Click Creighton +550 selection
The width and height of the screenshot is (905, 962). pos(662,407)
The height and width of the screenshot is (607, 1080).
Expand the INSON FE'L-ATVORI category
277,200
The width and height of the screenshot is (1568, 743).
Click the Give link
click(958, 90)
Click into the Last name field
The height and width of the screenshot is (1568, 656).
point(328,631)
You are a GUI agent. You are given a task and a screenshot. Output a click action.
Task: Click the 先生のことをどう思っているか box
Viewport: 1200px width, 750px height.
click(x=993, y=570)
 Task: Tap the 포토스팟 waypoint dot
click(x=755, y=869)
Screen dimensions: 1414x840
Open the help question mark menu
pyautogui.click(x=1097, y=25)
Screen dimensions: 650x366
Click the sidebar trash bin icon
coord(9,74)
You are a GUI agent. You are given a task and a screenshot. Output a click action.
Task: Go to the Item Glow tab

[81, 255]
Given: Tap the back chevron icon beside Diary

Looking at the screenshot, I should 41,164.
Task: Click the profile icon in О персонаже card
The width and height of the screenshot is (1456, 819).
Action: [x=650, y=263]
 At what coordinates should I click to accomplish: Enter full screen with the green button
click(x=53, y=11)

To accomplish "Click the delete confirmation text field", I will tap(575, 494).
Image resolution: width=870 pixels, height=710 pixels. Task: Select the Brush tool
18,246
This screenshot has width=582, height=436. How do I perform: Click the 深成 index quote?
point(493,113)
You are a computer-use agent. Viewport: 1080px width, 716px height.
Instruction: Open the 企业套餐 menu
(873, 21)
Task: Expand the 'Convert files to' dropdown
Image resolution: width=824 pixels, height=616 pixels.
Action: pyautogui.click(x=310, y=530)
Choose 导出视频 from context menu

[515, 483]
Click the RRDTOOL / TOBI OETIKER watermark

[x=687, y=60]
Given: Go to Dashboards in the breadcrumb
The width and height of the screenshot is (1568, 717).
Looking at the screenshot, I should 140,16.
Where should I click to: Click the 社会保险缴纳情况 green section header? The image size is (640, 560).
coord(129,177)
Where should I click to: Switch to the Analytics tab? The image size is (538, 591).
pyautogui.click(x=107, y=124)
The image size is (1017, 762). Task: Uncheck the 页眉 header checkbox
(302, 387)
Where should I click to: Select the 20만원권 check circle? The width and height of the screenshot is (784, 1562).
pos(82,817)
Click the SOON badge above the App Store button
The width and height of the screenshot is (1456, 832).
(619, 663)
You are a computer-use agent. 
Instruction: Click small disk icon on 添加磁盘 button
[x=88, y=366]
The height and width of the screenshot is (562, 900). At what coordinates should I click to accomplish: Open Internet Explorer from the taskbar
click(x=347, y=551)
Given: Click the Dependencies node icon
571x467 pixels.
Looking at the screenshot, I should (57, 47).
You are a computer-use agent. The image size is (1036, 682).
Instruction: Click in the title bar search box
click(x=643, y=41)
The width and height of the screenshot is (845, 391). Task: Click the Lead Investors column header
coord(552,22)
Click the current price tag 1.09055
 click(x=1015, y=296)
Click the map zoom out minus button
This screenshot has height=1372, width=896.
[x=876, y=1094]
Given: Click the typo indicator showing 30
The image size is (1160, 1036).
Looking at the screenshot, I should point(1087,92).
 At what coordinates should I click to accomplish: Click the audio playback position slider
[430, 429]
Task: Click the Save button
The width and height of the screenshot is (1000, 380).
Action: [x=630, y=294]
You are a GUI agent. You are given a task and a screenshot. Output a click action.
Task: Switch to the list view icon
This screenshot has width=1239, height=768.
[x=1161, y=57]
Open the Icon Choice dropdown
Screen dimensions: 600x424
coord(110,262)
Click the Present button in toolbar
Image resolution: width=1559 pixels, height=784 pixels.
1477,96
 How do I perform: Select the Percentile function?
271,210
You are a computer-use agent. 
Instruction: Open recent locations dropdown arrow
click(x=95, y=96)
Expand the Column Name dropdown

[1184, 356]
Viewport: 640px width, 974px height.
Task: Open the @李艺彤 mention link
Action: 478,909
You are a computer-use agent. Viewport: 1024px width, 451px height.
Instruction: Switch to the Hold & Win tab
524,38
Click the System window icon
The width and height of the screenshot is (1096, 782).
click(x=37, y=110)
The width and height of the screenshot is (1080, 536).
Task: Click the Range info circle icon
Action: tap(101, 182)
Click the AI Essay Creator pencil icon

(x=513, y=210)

-- STATED PROBLEM --
Reproduce every row above verbatim, from first to last, with no changes.

-- ANSWER TO THIS EXERCISE --
Click Creighton +550 selection
The width and height of the screenshot is (905, 962). pos(662,407)
The height and width of the screenshot is (607, 1080).
Expand the INSON FE'L-ATVORI category
277,200
The width and height of the screenshot is (1568, 743).
Click the Give link
click(958, 90)
Click into the Last name field
The height and width of the screenshot is (1568, 656).
point(328,631)
You are a GUI agent. You are given a task and a screenshot. Output a click action.
Task: Click the 先生のことをどう思っているか box
Viewport: 1200px width, 750px height.
click(x=993, y=570)
 Task: Tap the 포토스팟 waypoint dot
click(x=755, y=869)
Screen dimensions: 1414x840
Open the help question mark menu
pyautogui.click(x=1097, y=25)
Screen dimensions: 650x366
Click the sidebar trash bin icon
coord(9,74)
You are a GUI agent. You are given a task and a screenshot. Output a click action.
Task: Go to the Item Glow tab

[81, 255]
Given: Tap the back chevron icon beside Diary

Looking at the screenshot, I should 41,164.
Task: Click the profile icon in О персонаже card
The width and height of the screenshot is (1456, 819).
Action: [x=650, y=263]
 At what coordinates should I click to accomplish: Enter full screen with the green button
click(x=53, y=11)

To accomplish "Click the delete confirmation text field", I will tap(575, 494).
Image resolution: width=870 pixels, height=710 pixels. Task: Select the Brush tool
18,246
This screenshot has width=582, height=436. How do I perform: Click the 深成 index quote?
point(493,113)
You are a computer-use agent. Viewport: 1080px width, 716px height.
Instruction: Open the 企业套餐 menu
(873, 21)
Task: Expand the 'Convert files to' dropdown
Image resolution: width=824 pixels, height=616 pixels.
Action: pyautogui.click(x=310, y=530)
Choose 导出视频 from context menu

[515, 483]
Click the RRDTOOL / TOBI OETIKER watermark

[x=687, y=60]
Given: Go to Dashboards in the breadcrumb
The width and height of the screenshot is (1568, 717).
Looking at the screenshot, I should 140,16.
Where should I click to: Click the 社会保险缴纳情况 green section header? The image size is (640, 560).
coord(129,177)
Where should I click to: Switch to the Analytics tab? The image size is (538, 591).
pyautogui.click(x=107, y=124)
The image size is (1017, 762). Task: Uncheck the 页眉 header checkbox
(302, 387)
Where should I click to: Select the 20만원권 check circle? The width and height of the screenshot is (784, 1562).
pos(82,817)
Click the SOON badge above the App Store button
The width and height of the screenshot is (1456, 832).
(619, 663)
You are a computer-use agent. 
Instruction: Click small disk icon on 添加磁盘 button
[x=88, y=366]
The height and width of the screenshot is (562, 900). At what coordinates should I click to accomplish: Open Internet Explorer from the taskbar
click(x=347, y=551)
Given: Click the Dependencies node icon
571x467 pixels.
Looking at the screenshot, I should (57, 47).
You are a computer-use agent. The image size is (1036, 682).
Instruction: Click in the title bar search box
click(x=643, y=41)
The width and height of the screenshot is (845, 391). Task: Click the Lead Investors column header
coord(552,22)
Click the current price tag 1.09055
 click(x=1015, y=296)
Click the map zoom out minus button
This screenshot has height=1372, width=896.
[x=876, y=1094]
Given: Click the typo indicator showing 30
The image size is (1160, 1036).
Looking at the screenshot, I should point(1087,92).
 At what coordinates should I click to accomplish: Click the audio playback position slider
[430, 429]
Task: Click the Save button
The width and height of the screenshot is (1000, 380).
Action: [x=630, y=294]
You are a GUI agent. You are given a task and a screenshot. Output a click action.
Task: Switch to the list view icon
This screenshot has width=1239, height=768.
[x=1161, y=57]
Open the Icon Choice dropdown
Screen dimensions: 600x424
coord(110,262)
Click the Present button in toolbar
Image resolution: width=1559 pixels, height=784 pixels.
1477,96
 How do I perform: Select the Percentile function?
271,210
You are a computer-use agent. 
Instruction: Open recent locations dropdown arrow
click(x=95, y=96)
Expand the Column Name dropdown

[1184, 356]
Viewport: 640px width, 974px height.
Task: Open the @李艺彤 mention link
Action: 478,909
You are a computer-use agent. Viewport: 1024px width, 451px height.
Instruction: Switch to the Hold & Win tab
524,38
Click the System window icon
The width and height of the screenshot is (1096, 782).
click(x=37, y=110)
The width and height of the screenshot is (1080, 536).
Task: Click the Range info circle icon
Action: tap(101, 182)
Click the AI Essay Creator pencil icon

(x=513, y=210)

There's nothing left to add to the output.